Я уже не стал спрашивать, что он будет реализовывать. Так-то примерно понятно. Исламбек в Москве живет в общежитии, в четырехместной комнате.
— Я живу с Русланом Белхороевым и Зелимом, его братом младшим, и Евлоевым Умаром. Мы с Русланом неразлучны здесь, в Москве, он друг и брат мой.
— И как вам, чеченцам и ингушам, живется в Москве?
— Нормально живется,— вздыхает он.— Я не жалуюсь.
— То есть привык терпеть? — уточняю я.
— Знаешь, бывает, конечно, что паспорт проверяют, без этого никак в Москве. Если бороду чуть-чуть отращиваю, да, по улицам трудно ходить... Ну были неприятные моменты...
Он сначала не хотел говорить, но, видно, груз на душе-то лежал, хотелось снять.
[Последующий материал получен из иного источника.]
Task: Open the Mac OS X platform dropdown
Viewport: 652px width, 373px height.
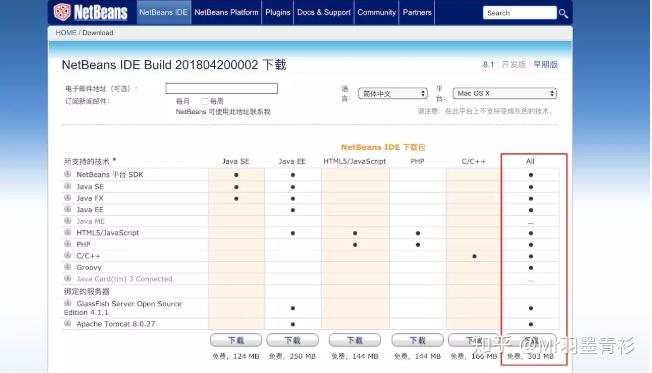Action: [x=505, y=93]
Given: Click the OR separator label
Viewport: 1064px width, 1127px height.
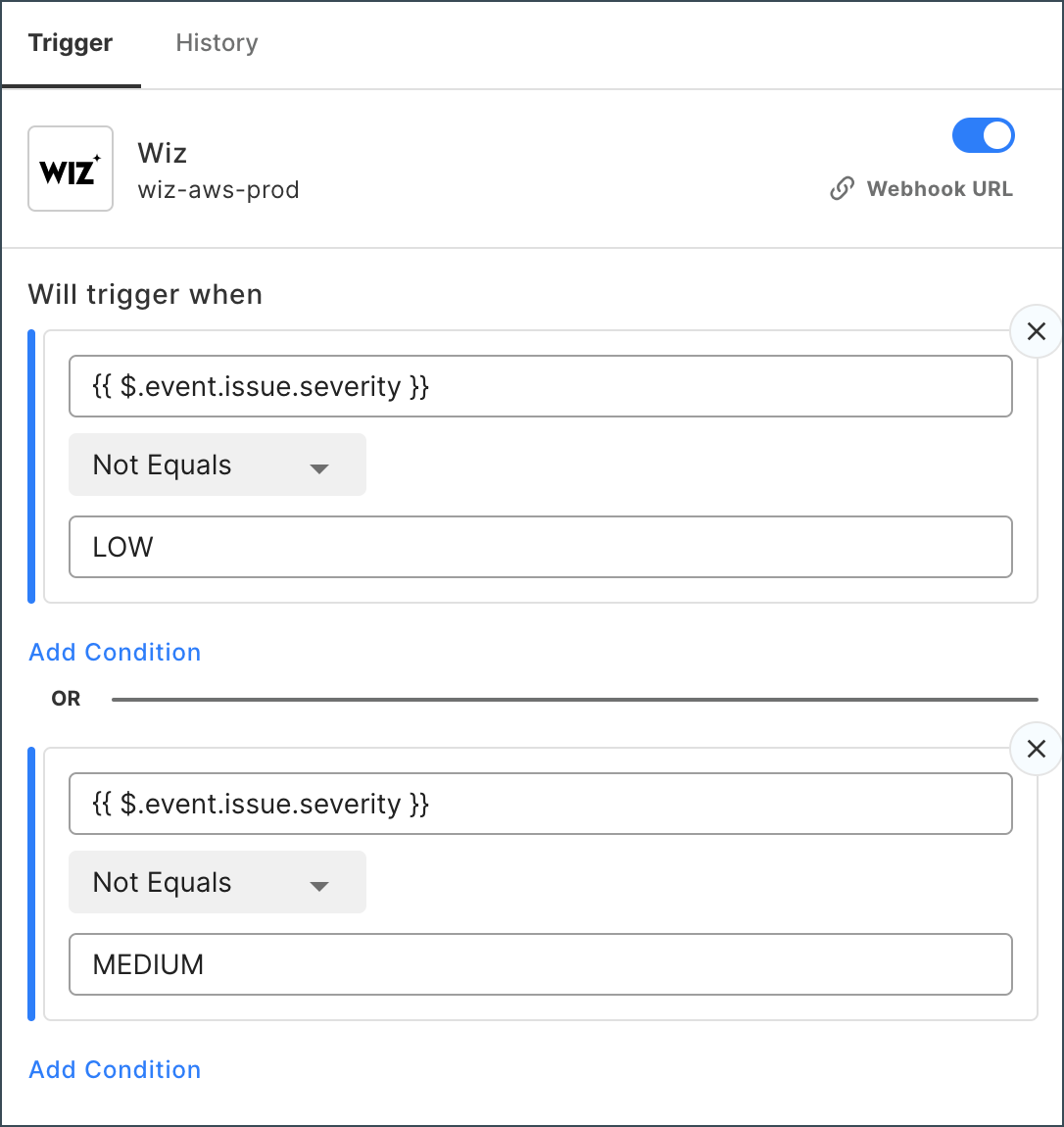Looking at the screenshot, I should tap(66, 699).
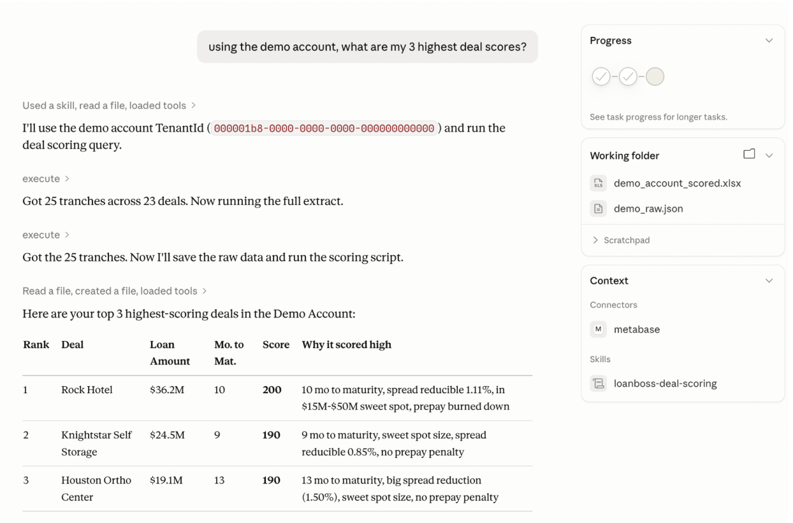Open demo_account_scored.xlsx file
Image resolution: width=793 pixels, height=523 pixels.
(677, 183)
И он рассказал про встречу с одним сержантом милиции. Они с Русланом ехали с Юго-Запада, из Олимпийской деревни, с тренировки к себе домой, в общежитие, и, пока ждали автобуса, замерзли и стали прыгать, разминаться, тут машина с нарядом возле них и остановилась.
— Он выходит такой, лысый, с автоматом, говорит Руслану: "Ну че ты прыгаешь?" А Русланчик очень заводной, я его все время вот так держу, он говорит: "А ты че стоишь?" Он говорит: "Нет, ты че прыгаешь?!" А он говорит: "Хочу и прыгаю!" И прыгает! Я его держу, а он прыгает! А этот уже затвор передернул, какой-то хороший автомат у него был, щас вспомню...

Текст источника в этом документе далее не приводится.